Tips on parenting (you’re welcome)
When confronted with the awkward situation of having a child ask what your beverage is* before they are of an age to explain ‘responsible drinking’ to comprehensibly, you should maybe learn to flex and be ‘creative’ with the truth.
That’s right, I’m asking you to employ critical thinking skills here. For example:
~ Wine magically transforms to *zzzzzing! (that was the sound of a magic wand, thanks)Grown-up Grape Juice ~ You in possession of a mugarita (what we call a margarita around these parts, because a margarita glass doesn’t hold near as much magical agave kool-aid as a frosty, friendly mug does) becomes you holding fiercely on to some
Grown-up Lemonade
….and so on and so forth. You folks get the picture.

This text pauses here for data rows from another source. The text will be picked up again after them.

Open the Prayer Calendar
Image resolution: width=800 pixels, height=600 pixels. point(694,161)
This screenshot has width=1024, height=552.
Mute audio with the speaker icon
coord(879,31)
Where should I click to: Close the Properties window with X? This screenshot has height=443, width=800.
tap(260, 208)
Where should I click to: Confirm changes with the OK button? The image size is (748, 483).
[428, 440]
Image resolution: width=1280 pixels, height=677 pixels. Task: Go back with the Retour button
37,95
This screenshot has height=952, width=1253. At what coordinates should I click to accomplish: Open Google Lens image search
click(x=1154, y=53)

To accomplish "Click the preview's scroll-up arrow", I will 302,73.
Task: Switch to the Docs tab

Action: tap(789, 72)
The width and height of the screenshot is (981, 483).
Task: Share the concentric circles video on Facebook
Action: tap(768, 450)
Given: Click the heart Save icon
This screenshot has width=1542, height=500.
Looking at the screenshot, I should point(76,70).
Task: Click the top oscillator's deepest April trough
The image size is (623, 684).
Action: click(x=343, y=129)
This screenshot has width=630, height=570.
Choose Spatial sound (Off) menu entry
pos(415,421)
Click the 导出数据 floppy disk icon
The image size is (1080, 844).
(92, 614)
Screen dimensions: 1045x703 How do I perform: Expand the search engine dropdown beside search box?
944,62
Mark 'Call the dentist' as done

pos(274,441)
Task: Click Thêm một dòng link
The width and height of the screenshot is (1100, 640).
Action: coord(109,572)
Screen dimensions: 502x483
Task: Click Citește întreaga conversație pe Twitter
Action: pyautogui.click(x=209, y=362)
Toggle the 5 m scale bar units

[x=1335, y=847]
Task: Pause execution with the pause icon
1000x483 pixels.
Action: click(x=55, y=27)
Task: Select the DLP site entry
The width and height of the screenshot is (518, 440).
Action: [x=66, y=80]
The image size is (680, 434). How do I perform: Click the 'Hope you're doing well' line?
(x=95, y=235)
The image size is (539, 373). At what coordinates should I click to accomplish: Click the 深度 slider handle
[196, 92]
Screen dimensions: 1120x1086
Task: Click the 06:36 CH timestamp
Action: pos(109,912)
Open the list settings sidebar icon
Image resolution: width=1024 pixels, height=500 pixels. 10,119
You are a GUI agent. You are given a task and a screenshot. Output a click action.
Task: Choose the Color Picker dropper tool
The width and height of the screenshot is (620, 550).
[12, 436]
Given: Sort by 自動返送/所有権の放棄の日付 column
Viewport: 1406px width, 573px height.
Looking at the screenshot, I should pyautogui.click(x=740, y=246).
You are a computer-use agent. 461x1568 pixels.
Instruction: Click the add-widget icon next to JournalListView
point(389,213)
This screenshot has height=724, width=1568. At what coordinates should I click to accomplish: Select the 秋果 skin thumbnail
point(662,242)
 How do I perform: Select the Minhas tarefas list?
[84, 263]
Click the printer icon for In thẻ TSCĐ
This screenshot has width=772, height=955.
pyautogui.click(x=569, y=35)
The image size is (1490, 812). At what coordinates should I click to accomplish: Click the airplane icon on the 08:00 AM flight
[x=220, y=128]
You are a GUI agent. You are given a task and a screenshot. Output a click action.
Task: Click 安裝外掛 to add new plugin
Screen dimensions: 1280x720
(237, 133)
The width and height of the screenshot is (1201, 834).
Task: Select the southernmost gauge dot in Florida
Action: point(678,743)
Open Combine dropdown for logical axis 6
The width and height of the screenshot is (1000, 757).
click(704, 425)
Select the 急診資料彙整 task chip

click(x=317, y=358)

I’d like to personally thank my cousin Drop (as in ‘good to the last, then lick the outside of the glass’, but lately more like, ‘catch me, I’m about ta’) for being so polluted at the family gathering recently, thereby necessitating a session of the really fun game known as Rename The Inexplicable No-No Liquid Quickly-Quickly-QUICKLY between me and Maxim. Can’t drink keep a good man down, Drop ole sport.
*Note: also applies to ‘can I have a sip of that, mommy?’ and any and all other potentially sticky queries.







13 worked it out »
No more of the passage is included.